READING PASSAGE:
=== Section Start ===
So, how old are these people, and where do you know them from?

Some quick and dirty thoughts:

1) You need to establish what you share in common with other people--in terms of interests, goals, values, destinies, social settings, mutual friends and acquaintances, and more--and what you don't, and then set your expectations accordingly. For instance, if you're gay, technically, an aspect of your fate or destiny is intertwined with the destinies of other gay people at some level. But, just because you share some interests or experiences in common with someone doesn't necessarily mean you'll share moral values, personal goals, hobbies, or the like--but, if you find that you do share some of those other things in common, that's a real chance to celebrate.

Basically, you'll be disappointed if you expect people to be your soulmate when all signs point to "Neh," and you'll get hurt if you force relationships with people who are actually toxic.

2) You need to start thinking of the other "tribes" you might belong to, and what kinds of social connections you want to forge with people.

3) It may help to take an inventory of where and how you tend to meet people you like, and where and how you tend to meet duds.
=== Section End ===
DATA RECORDS:
=== Section Start ===
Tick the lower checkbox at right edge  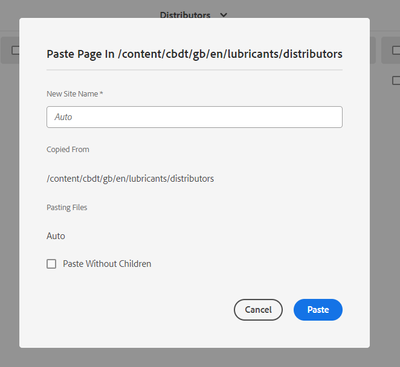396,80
=== Section End ===
=== Section Start ===
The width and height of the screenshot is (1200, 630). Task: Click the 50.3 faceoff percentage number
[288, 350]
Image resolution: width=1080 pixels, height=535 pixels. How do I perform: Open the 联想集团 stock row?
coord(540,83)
=== Section End ===
=== Section Start ===
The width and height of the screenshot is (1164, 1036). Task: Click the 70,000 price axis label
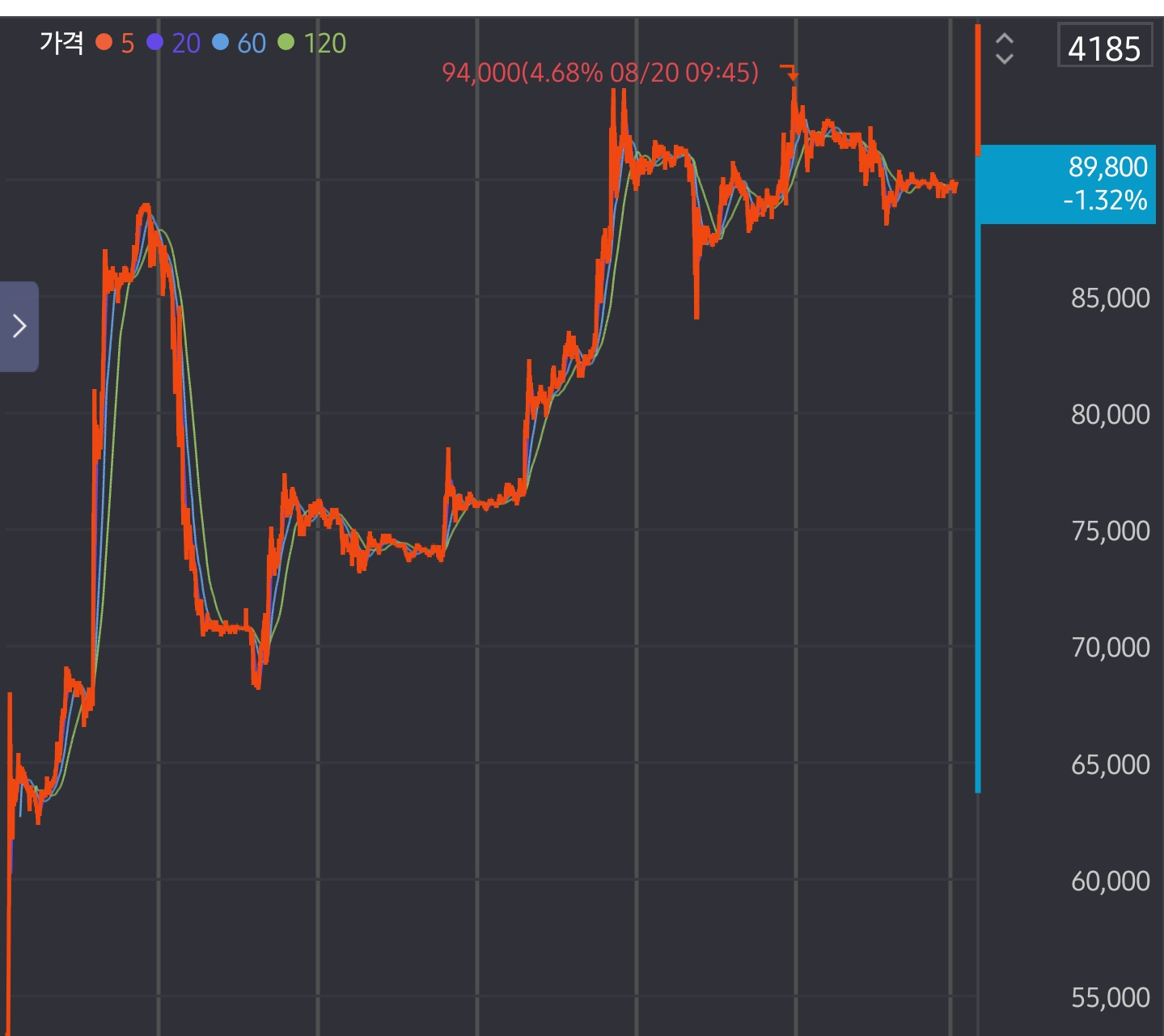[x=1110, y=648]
=== Section End ===
TO DO:
In the advice text, what happens if you force relationships with people who are actually toxic?

RESPONSE TO THE EXERCISE:
You'll get hurt.